Montag, 23. Juni 2014

29.5.1841: Todestag von Ernst von Schiller

Ernst von Schiller
Geboren wurde Ernst von Schiller, der Sohn des Dichters Friedrich von Schiller, am 11.7.1796 in Jena. Nach seinem Studium der Rechtswissenschaften an der dortigen Universität wurde er 1819 Assessor beim Kreisgericht in Köln. 1823 heiratete er die Bonner Witwe Maria Magdalena von Mastiaux, die Schwester des Vilicher Bürgermeisters Gabriel von Pfingsten, wodurch er sich mit einer der führenden Familien des Bonner Raums verband. An seinem Bonner Wohnsitz auf dem Schevasteshof besuchte ihn seine Mutter, Charlotte von Schiller, regelmäßig. Einmal schrieb sie von dort in einem Brief an ihre Tochter Emilie: „In Bonn hat man fünf Wölfe geschossen; ob der Vetter einen erlegt hat, weiß ich nicht; überhaupt gibt es viele Wölfe; jetzt werden sie wieder in ihre Wälder entfliehen.“ 1825 suchte sie wegen eines Augenleidens den Bonner Spezialisten Prof. Philipp von Walther auf, der sie am 4.7.1826 am grauen Star operierte. Obschon die Operation gut gelang, verstarb Charlotte von Schiller fünf Tage später an einer Infektion und wurde am 11.7.1826, dem 30. Geburtstag ihres Sohnes, auf dem Alten Friedhof beigesetzt.

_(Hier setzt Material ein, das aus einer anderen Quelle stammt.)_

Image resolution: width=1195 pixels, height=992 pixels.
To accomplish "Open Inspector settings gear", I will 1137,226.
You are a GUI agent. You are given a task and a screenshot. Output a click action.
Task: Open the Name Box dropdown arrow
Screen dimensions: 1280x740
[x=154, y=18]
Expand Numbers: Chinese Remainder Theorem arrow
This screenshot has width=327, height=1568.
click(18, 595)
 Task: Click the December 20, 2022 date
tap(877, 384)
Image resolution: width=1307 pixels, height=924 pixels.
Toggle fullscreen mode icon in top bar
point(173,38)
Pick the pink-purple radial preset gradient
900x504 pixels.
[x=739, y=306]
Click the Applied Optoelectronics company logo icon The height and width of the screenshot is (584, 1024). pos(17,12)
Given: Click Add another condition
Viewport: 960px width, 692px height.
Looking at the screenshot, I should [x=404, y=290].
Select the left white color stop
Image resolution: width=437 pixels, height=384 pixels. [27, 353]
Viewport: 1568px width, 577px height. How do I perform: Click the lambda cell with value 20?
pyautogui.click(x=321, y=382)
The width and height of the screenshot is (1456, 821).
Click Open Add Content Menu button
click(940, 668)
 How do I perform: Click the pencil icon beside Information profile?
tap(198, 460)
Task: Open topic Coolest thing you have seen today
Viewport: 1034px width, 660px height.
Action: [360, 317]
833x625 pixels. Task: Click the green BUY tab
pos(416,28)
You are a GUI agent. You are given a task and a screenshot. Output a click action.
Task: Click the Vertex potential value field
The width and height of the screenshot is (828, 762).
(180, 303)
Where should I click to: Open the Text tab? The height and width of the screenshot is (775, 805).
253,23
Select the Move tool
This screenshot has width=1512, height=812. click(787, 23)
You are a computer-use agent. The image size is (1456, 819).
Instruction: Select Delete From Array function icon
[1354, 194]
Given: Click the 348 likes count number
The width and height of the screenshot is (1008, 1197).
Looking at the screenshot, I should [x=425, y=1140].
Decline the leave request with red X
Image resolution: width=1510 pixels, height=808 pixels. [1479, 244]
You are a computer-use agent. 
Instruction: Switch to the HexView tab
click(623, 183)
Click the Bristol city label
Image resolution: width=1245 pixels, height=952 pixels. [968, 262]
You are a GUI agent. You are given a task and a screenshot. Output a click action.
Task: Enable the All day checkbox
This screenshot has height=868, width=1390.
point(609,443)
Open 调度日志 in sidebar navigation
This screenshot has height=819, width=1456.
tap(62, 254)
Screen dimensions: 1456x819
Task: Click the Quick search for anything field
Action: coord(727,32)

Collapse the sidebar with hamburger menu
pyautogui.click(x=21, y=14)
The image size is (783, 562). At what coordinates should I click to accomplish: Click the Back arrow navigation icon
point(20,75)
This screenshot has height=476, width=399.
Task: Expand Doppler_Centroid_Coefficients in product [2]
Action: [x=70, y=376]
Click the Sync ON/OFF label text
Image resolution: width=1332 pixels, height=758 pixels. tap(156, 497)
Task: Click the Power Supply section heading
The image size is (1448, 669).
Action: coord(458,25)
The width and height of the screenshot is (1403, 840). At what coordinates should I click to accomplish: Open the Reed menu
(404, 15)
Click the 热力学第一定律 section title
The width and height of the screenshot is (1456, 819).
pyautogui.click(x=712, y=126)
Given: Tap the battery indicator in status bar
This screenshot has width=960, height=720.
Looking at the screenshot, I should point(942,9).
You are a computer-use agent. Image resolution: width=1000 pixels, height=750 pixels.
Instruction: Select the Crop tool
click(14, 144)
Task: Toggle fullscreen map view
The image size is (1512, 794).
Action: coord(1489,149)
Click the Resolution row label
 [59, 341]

Schevasteshof, Schillers Wohnsitz
1828 wurde Ernst von Schiller nach Trier versetzt, doch war ihm 1835 durch seine Beförderung zum Appellationsgerichtsrat in Köln eine Rückkehr nach Bonn möglich. Schwer lungenkrank, verstarb er 1841 in Bonn an einer Tuberkulose. Seinem Wunsch gemäß wurde er auf dem Alten Friedhof im Grab seiner Mutter beigesetzt. Zuvor hatte sich auf dem Münsterplatz ein großer Leichenzug gebildet, wobei die Universität besonders zahlreich vertreten war. Aufgerufen dazu hatte der Rektor der Universität, Ernst Moritz Arndt. In einem Bericht der „Kölnischen Zeitung“ hieß es später: „Der Oberbürgermeister von Bonn, der zeitige Universitätsrektor Arndt, eine große Anzahl von Professoren und Studenten, Beamte und Honoratioren, zahlreiche Freunde und Bekannte des Verstorbenen bildeten den Zug.“ Vom Haus des Domänenrats de Claer (Ecke Münsterplatz/In der Sürst) zog man gemeinsam zum Grab, wo der Sarg Ernst von Schillers neben dem seiner Mutter beigesetzt werden sollte. Doch war das Grab zu schmal, so dass Ernsts Sarg auf den der Mutter zu liegen kam, der aufgrund des Gewichts zusammenbrach. Auf diese Weise wurden die Gebeine von Mutter und Sohn vereint.


Schillers Grab, Alter Friedhof
Die Grabstätte ziert eine gusseiserne Wandtafel in neogotischem Stil mit den ersten Versen aus dem Gedicht „Der Genius“ von Friedrich von Schiller: „Muß ich ihn wandeln, den nächtlichen Weg? Mir graut ich bekenn’ es! Wandeln will ich ihn gern führt er zu Wahrheit und Recht.“ Dabei wurde allerdings die Originalzeile „Wandeln will ich ihn doch, ...“ in „Wandeln will ich ihn gern ...“ abgeändert. Und noch ein wichtiges Detail wurde später verändert: Der Todestag auf der Tafel besagt 29.5.1841 – doch tatsächlich war Schiller bereits am 19.5. verstorben. Die Eins wurde erst später durch eine Zwei ersetzt. Auch die Wahl des Materials hat eine tiefergehende Bedeutung, denn seit den Befreiungskriegen galt Eisen im Sinne von „Gold gab ich für Eisen“ als heroisch und patriotisch und wurde gerade für die Romantik signifikant.

Am 19.7.2007 wurde das Grab auf dem Alten Friedhof im Rahmen eines Forschungsprojekts von Anthropologen aus Freiburg und Berlin geöffnet, um DNA-Proben der Gebeine zu entnehmen und sie mit der DNA der Friedrich Schiller zugeschriebenen Gebeine in der Weimarer Fürstengruft zu vergleichen. Nach eingehender Untersuchung konnte abschließend belegt werden, dass die Weimarer Gebeine zweifelsfrei nicht dem Dichter gehören, womit ein 150 Jahre andauernder Gelehrtenstreit beendet werden konnte. 

Quelle: Josef Niesen, Bonner Personenlexikon, 3. Aufl., Bonn 2011, S. 420-421.